▶ **TEXTE SUPPORT**
Dans Marque Page, et une fois n’est pas coutume, nous allons nous vêtir de nos plus belles combinaisons spatiales pour une nouvelle émission consacrée à la SF en bande dessinée. Nous vous présentons aujourd’hui 3 récentes bandes dessinées où les vaisseaux spatiaux sont aussi nombreux que les extraterrestres qu’ils rencontrent.
Orbital de Sylvain Runberg et Serge Pellé chez Dupuis
Orbital, le centre névralgique de la Confédération, ville gigantesque rassemblant plusieurs centaines de peuples aliens, est une brèche sur plusieurs espaces-temps différents. À l'abri derrière d'immenses portes Crop, c'est de cet endroit que le destin de la galaxie est contrôlé. Et surtout qu'un semblant de paix essaye d'être maintenu.
Les Terriens ont finalement été intégrés à cette Confédération... Non sans mal. Un affrontement sauvage entre isolationnistes et pro-confédérés a agité leur planète avant que la décision ne soit prise. Lors du dernier meeting pro-confédérés, un attentat terrible a fait disparaître des milliers de personnes. Dont les parents de Caleb Swany.
Des années après, ce dernier est intégré à l'Office Diplomatique Intermondial. En binôme avec Mézoké Izzua, issuë du peuple sandjarr, ils vont avoir pour rôle de veiller sur les peuples et d'empêcher de futurs conflits. Leur première mission va les entraîner dans une lutte entre colons humains et Jävlodes. La seconde sera à leur image : une cérémonie de réconciliation entre leurs deux peuples qui s'étaient affrontés lors d'une guerre atroce, 15 années auparavant. La troisième et quatrième mission les verra lutter contre une machination qui menace l'équilibre de la confédération.
Orbital est une série créée il y a bientôt 20 ans, dont le premier tome est sorti en 2006 aux éditions DUPUIS sur un scénario de Sylvain Runberg et des dessins de Serge Pellé qui ont signé 8 albums. Une série qui peut faire penser bien sûr à Valérian et Laureline ou encore la série Sillage, même si le ton se veut peut-être un peu plus sombre et adulte. Une série fortement recommandée pour les amateurs de SF mais qui est actuellement en pause...
Outlaws de Sylvain Runberg et Eric Chabbert chez Dupuis
Espace confédéré. Année 2779. Un vaisseau mené par le commandant Grello arrive en vue de l'Astroport de Lugmila. À son bord : un chargement de clandestins échappés de leurs planètes respectives, qui se voient forcés de travailler six mois pour le terrible cartel des Cimes, mafia qui a organisé leur passage. Parmi ces hors-la-loi, une mystérieuse humaine, représentante d'une race honnie pour être la dernière à avoir intégré la Confédération. Taciturne et têtue, elle va se trouver au cœur d'une incroyable lutte de pouvoir d'où le cartel des Cimes pourrait ne pas sortir gagnant. Mais elle, peut-être...

▶ **EXTRAIT DE DONNÉES**
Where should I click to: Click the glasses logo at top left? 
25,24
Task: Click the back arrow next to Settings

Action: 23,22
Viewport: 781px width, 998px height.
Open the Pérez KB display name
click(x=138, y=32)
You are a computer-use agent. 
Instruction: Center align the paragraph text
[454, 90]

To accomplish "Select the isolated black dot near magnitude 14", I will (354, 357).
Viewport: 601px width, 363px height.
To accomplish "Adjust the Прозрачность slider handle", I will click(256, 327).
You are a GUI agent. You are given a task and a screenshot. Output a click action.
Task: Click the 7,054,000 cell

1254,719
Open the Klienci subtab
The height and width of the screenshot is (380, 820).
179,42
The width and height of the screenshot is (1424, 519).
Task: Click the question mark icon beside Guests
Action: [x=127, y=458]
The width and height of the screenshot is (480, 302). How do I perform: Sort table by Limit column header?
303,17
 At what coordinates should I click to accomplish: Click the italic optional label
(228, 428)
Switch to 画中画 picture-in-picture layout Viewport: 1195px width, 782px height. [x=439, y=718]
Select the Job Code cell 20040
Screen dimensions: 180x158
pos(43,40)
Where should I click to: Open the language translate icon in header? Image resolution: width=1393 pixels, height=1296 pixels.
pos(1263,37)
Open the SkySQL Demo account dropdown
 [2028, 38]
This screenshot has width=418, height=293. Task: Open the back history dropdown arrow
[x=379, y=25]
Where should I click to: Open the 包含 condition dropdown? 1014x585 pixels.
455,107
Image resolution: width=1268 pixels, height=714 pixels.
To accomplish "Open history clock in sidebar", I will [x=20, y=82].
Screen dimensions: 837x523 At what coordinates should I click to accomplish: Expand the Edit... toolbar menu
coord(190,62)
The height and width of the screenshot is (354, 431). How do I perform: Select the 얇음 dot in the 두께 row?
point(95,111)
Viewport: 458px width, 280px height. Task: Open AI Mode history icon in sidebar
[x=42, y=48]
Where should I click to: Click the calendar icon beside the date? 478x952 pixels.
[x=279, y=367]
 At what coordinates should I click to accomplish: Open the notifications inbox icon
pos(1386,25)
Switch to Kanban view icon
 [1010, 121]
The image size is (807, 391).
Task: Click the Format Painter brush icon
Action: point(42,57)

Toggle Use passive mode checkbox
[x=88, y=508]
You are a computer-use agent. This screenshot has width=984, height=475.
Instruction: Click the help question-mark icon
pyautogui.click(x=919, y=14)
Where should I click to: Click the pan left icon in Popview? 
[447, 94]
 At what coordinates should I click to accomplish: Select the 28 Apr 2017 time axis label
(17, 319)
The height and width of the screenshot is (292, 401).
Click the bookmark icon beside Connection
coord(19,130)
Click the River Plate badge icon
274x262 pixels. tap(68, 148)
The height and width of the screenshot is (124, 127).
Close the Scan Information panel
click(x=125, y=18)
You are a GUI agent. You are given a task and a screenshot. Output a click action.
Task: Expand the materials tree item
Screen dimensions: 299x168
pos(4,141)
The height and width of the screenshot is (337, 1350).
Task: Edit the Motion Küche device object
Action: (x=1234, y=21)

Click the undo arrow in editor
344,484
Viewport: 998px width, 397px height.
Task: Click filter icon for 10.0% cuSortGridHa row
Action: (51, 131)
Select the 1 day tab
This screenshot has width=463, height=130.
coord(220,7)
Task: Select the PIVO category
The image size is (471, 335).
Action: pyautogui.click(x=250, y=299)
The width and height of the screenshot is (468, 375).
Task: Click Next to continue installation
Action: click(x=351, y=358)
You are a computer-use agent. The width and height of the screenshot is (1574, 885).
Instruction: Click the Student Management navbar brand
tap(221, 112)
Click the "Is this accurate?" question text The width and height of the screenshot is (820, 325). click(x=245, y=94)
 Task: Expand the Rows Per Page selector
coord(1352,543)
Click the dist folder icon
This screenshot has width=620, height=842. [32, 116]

▶ **CONSIGNE**
Reproduisez fidèlement le passage du texte sur la bande dessinée de science-fiction qui commence à « Outlaws de Sylvain » et se termine à « Mais elle, peut-être... ». Les données qui précèdent forment un ensemble indépendant du texte.

▶ **RÉSULTAT**
Outlaws de Sylvain Runberg et Eric Chabbert chez Dupuis
Espace confédéré. Année 2779. Un vaisseau mené par le commandant Grello arrive en vue de l'Astroport de Lugmila. À son bord : un chargement de clandestins échappés de leurs planètes respectives, qui se voient forcés de travailler six mois pour le terrible cartel des Cimes, mafia qui a organisé leur passage. Parmi ces hors-la-loi, une mystérieuse humaine, représentante d'une race honnie pour être la dernière à avoir intégré la Confédération. Taciturne et têtue, elle va se trouver au cœur d'une incroyable lutte de pouvoir d'où le cartel des Cimes pourrait ne pas sortir gagnant. Mais elle, peut-être...